PierView Café sails into the sunset


Longtime Malibu establishment closes its doors. Identity of new owner is kept secret.

By Kim Devore, Staff Writer

Over the years, it has become a Malibu fixture. Its ever-changing outdoor sign invited locals and visitors alike to stop in for happy hour, watch the basketball playoffs or celebrate summer on the oceanfront patio. On Thursday, there was a different message: “Thank You Malibu for 13 Wonderful Years.” In a sudden and unexpected move, the favorite watering hole, Pierview Café, was sold in a seemingly secret sale.

“There have been so many rumors,” owner Chuck Spencer said. “I don’t even know who bought it. I was dealing with an attorney and a broker. They basically made me an offer I couldn’t refuse.”

Spencer, a veteran of well-known eateries like Friday’s, purchased the then-vacant property in 1989 and christened it the Pierview Café.

“At the time, there wasn’t anything like it,” Spencer explained, “Especially on the beach. Our idea was to create the quintessential beach bar.”

The Pierview became known for its relaxed atmosphere with sawdust on the floors, surfboards on the walls, a backroom pool table and bar-side TVs. It became a favorite among the Pepperdine University crowd and was one of the few places where you could grab a beer and a burger after 10 p.m.

“It was casual, affordable dining on the beach and meant different things to different people,” Spencer said. “For some it was a neighborhood bar, to others a breakfast stop or a place to bring a first date.”

According to legend, there was even an Elvis sighting, which led to bumper stickers that read, “I saw Elvis at the Pierview Café” a few years back.

Pierview employee Adam Jacobson and his co-workers gathered on Sunday night for one last get-together.

“I love this place,” Jacobson lamented. “It was the best job I ever had.”

Jacobson said he’d remember the laidback vibe, the people he worked with and the people he served.

“Everybody came to Pierview-Adam Sandler, Helen Hunt … Tommy Lee was in yesterday.”

“Oh my god, this was the best place to work,” said bartender Mauro Villalba, who has been serving up PCH Punch and DC Margaritas for nine years. “Everyone was like family.”

Assistant Manager Darek Deshetler shared similar memories.

“It didn’t matter whether you were a dishwasher or a bartender, we all hung out and had a good time. It was the opposite of a corporate place.”

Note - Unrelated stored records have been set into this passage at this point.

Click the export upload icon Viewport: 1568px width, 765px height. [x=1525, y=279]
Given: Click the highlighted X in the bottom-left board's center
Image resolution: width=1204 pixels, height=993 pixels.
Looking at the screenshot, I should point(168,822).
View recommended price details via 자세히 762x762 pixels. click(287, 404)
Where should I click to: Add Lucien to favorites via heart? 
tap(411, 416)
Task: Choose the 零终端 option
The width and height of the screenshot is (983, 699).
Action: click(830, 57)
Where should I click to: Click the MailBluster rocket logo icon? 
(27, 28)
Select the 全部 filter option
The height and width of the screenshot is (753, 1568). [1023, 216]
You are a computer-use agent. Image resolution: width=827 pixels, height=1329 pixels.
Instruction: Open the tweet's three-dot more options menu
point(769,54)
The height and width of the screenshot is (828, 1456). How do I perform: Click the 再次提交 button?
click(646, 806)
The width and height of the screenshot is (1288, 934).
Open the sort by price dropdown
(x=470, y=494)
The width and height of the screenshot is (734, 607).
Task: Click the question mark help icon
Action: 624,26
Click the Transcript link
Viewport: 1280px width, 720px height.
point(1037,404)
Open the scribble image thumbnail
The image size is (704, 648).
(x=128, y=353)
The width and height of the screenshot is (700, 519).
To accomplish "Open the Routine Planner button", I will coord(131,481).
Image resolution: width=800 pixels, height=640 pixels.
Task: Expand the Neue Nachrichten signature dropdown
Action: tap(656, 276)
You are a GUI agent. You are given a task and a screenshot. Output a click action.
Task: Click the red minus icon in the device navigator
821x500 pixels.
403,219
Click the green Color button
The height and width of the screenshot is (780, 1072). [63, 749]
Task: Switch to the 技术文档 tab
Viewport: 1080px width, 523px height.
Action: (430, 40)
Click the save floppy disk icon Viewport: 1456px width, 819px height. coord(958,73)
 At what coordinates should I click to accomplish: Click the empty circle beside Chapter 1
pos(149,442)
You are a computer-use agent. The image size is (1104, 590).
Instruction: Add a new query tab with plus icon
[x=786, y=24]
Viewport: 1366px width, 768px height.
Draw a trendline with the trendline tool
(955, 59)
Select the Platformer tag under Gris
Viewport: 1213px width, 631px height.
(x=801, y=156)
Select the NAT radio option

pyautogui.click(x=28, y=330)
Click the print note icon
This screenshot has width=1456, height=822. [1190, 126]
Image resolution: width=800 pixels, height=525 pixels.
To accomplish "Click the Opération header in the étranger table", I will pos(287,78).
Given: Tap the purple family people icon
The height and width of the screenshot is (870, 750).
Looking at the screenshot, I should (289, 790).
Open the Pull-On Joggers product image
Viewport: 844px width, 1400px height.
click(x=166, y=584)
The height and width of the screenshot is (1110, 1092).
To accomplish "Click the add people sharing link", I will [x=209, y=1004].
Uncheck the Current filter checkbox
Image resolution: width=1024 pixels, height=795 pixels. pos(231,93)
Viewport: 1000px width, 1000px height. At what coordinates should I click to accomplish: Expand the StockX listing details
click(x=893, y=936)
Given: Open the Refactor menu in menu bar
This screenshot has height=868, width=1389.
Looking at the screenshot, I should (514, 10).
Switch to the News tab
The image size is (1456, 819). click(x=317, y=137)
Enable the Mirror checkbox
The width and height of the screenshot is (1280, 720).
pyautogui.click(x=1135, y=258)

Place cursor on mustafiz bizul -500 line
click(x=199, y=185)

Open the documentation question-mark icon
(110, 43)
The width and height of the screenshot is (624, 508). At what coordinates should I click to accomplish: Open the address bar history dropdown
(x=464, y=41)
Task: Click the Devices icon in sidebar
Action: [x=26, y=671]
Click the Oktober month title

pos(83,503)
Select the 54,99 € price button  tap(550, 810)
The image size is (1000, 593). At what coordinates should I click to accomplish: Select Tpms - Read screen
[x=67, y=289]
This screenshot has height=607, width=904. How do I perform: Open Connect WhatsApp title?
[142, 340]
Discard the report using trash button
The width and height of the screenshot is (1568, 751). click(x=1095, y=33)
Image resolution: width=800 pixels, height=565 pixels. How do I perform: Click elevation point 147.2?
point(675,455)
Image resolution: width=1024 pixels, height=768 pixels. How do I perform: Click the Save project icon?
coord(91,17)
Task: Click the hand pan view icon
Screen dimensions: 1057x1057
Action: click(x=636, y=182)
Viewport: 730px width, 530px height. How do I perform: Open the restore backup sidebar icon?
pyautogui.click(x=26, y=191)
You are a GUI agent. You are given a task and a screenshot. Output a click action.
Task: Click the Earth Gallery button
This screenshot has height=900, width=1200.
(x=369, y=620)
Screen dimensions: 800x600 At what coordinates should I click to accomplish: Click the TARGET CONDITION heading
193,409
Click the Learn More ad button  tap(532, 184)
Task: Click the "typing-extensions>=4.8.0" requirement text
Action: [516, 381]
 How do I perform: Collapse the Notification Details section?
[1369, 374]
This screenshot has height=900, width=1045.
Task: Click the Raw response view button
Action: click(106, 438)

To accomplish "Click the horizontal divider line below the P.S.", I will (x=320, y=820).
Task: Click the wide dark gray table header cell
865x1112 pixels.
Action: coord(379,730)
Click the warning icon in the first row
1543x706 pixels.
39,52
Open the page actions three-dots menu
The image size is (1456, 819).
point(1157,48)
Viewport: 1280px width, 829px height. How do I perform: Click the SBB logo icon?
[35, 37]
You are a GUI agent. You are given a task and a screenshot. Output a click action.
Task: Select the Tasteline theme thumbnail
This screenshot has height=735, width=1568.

The end came quickly. Employees were notified that they would lose their jobs only last week. What will become of the place is the subject of speculation, but another restaurant seems likely.

“Whatever happens, it won’t be the same,” Jacobson said. “It’s the end of an era.”

“It’s been a good ride,” Spencer said. “The whole thing hasn’t really hit me, but I’m sure by tomorrow I’ll shed a tear or two.”

As for Elvis, he says, “I never saw him personally.”